[Entries supplied]
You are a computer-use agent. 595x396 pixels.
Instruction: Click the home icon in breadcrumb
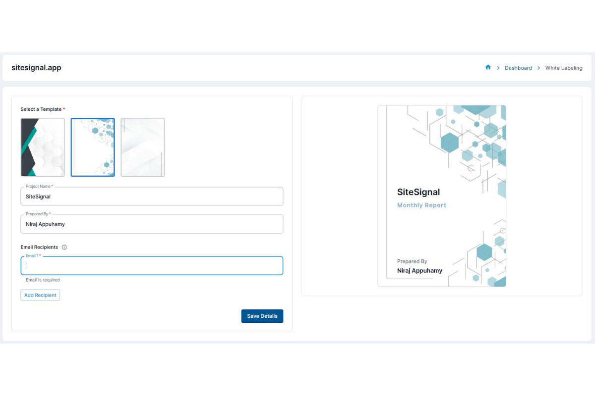pos(488,67)
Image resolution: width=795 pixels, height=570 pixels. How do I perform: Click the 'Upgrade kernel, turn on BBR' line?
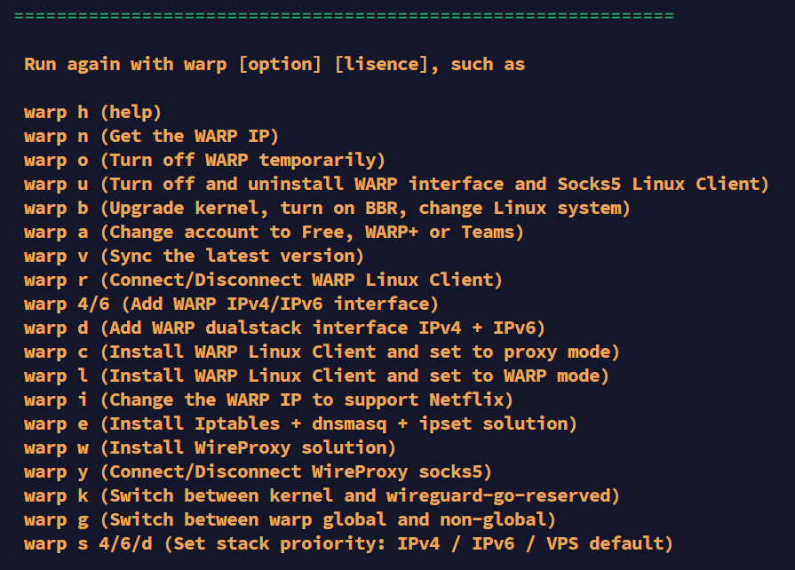(327, 208)
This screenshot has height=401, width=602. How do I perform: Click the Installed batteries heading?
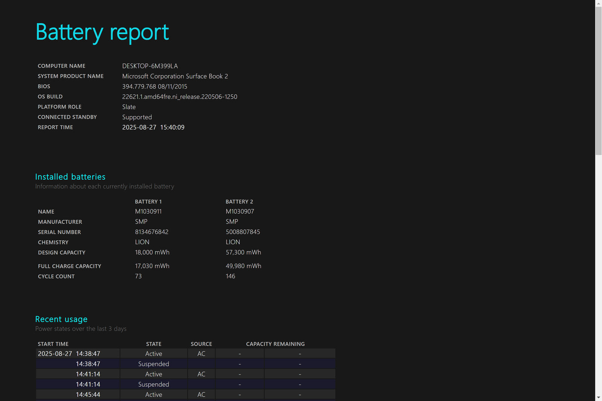tap(70, 177)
[/Entries supplied]
Task to complete: Every line from the one containing "Instruction: Click the" through the last line of the data, both included, is to be repeated exactly; the pictures are to be left out.

Output:
Instruction: Click the home icon in breadcrumb
pos(488,67)
Image resolution: width=795 pixels, height=570 pixels. How do I perform: Click the 'Upgrade kernel, turn on BBR' line?
(327, 208)
This screenshot has height=401, width=602. How do I perform: Click the Installed batteries heading?
tap(70, 177)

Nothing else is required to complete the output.